WORK TO BE COMPLETED: Please transcribe the entries below exactly and leave out every picture.

***** MATERIAL SUPPLIED

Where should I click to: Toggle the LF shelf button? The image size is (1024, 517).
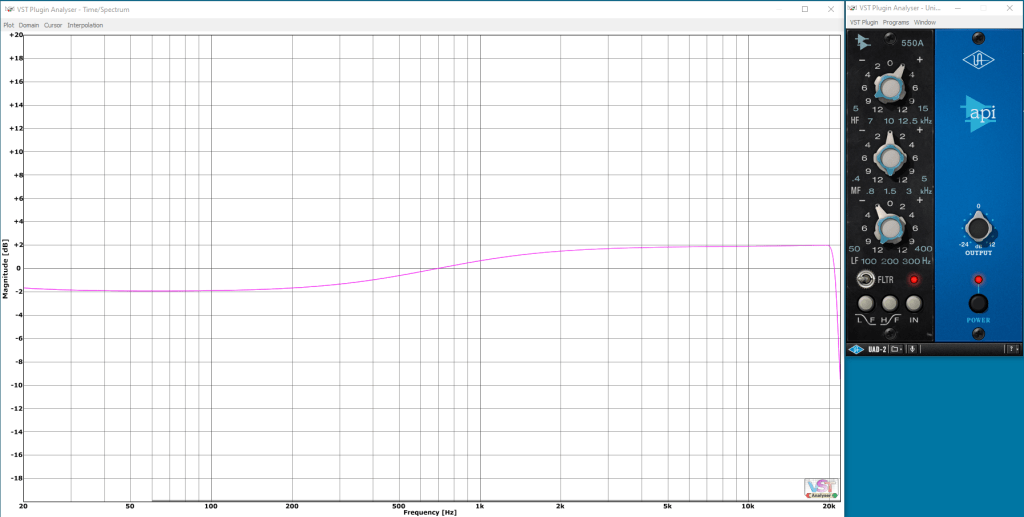pos(866,303)
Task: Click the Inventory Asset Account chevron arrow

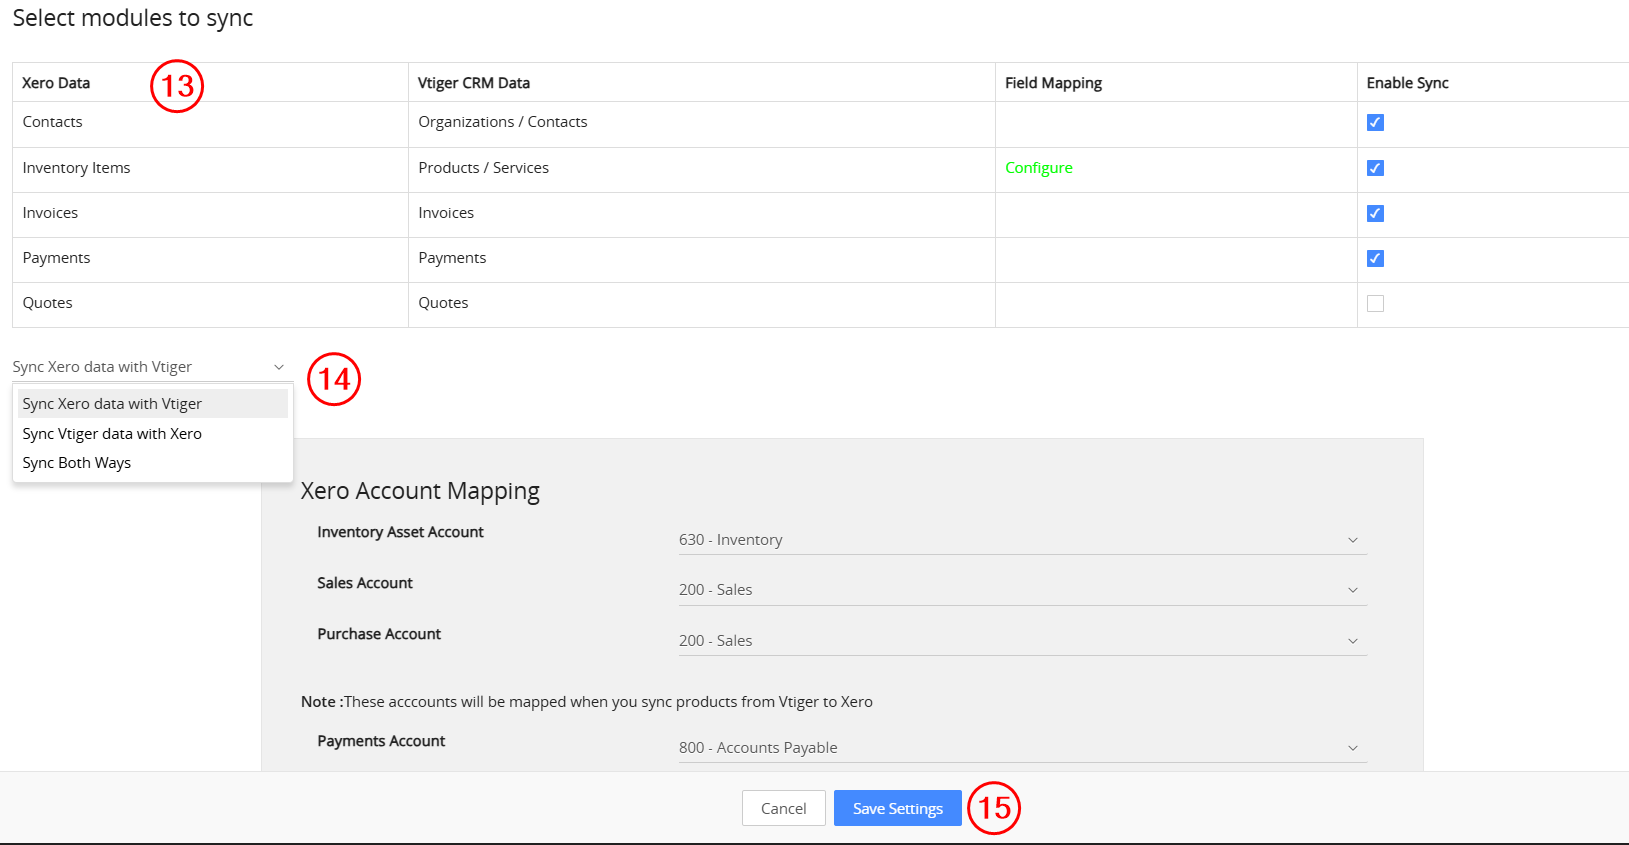Action: pyautogui.click(x=1352, y=540)
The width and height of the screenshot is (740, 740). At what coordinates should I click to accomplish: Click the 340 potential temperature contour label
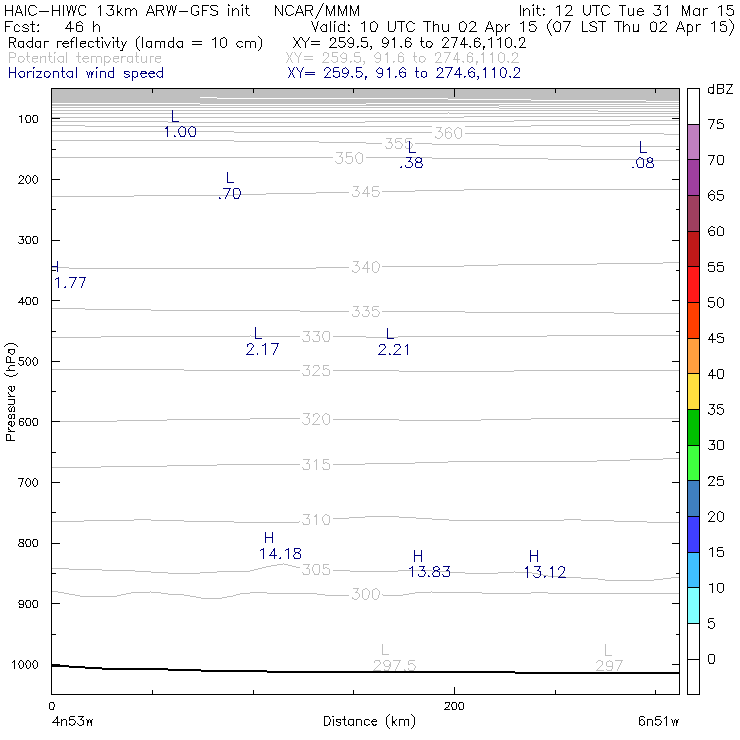(366, 267)
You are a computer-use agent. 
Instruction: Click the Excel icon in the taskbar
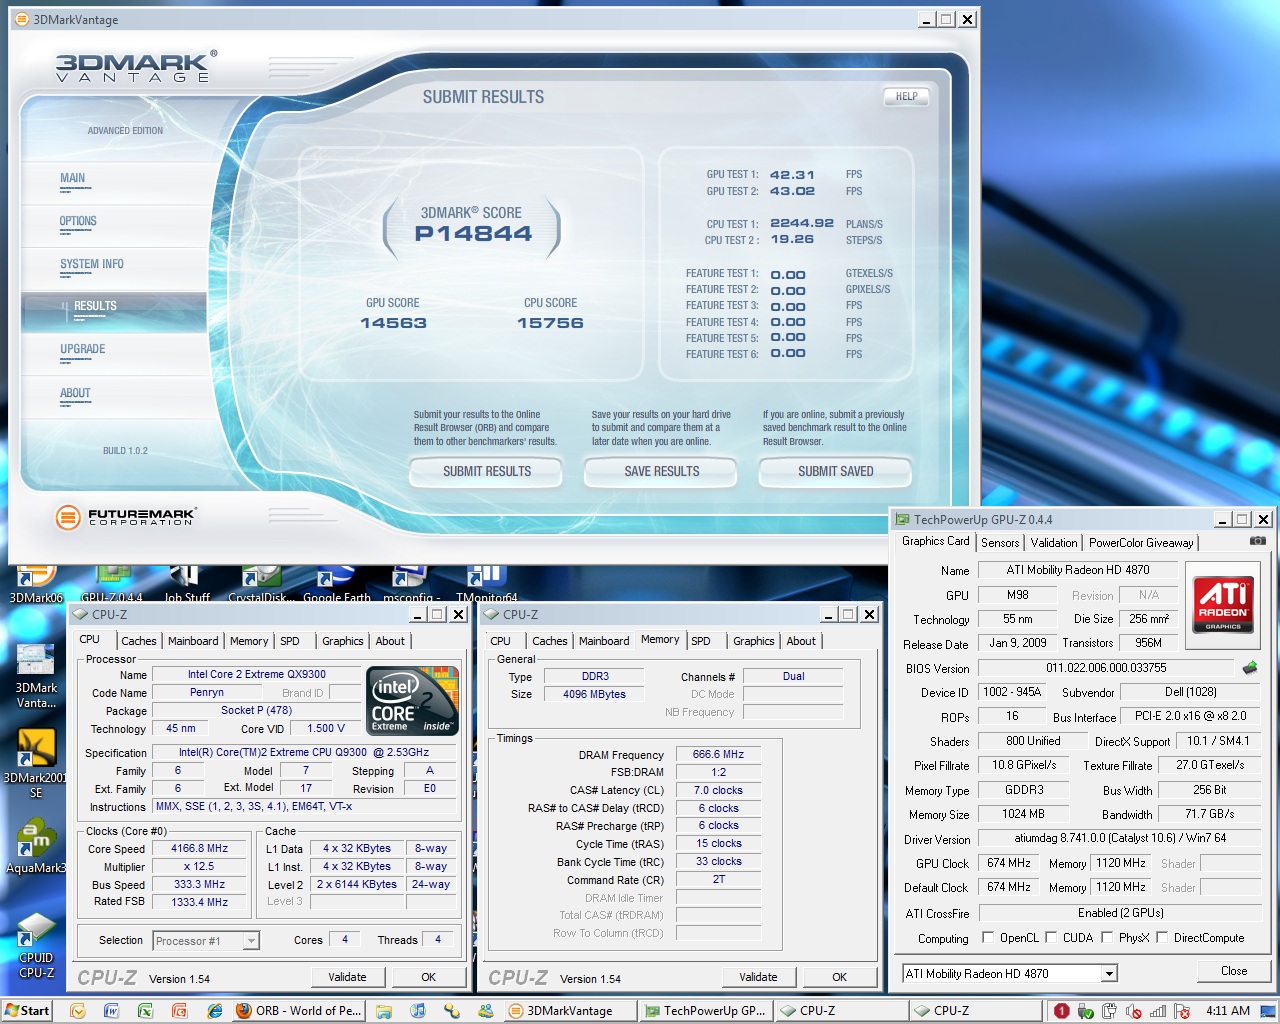pyautogui.click(x=145, y=1011)
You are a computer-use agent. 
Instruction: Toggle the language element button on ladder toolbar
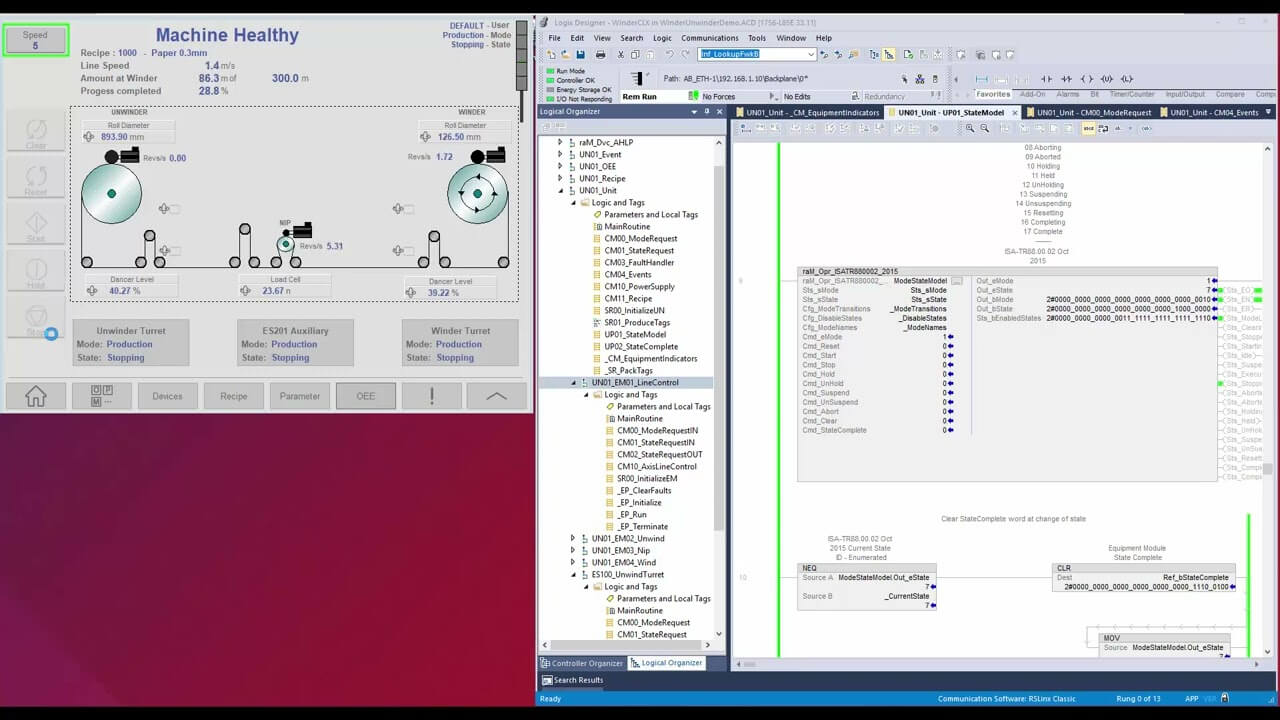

**********

SOLUTION TO THE EXERCISE:
Where should I click to: Toggle the LF shelf button? The image size is (1024, 517).
pos(866,303)
Task: Click the Inventory Asset Account chevron arrow

Action: pyautogui.click(x=1352, y=540)
The width and height of the screenshot is (740, 740). At what coordinates should I click to accomplish: Click the 340 potential temperature contour label
(366, 267)
You are a computer-use agent. 
Instruction: Click the Excel icon in the taskbar
pyautogui.click(x=145, y=1011)
You are a computer-use agent. 
Instruction: Toggle the language element button on ladder toolbar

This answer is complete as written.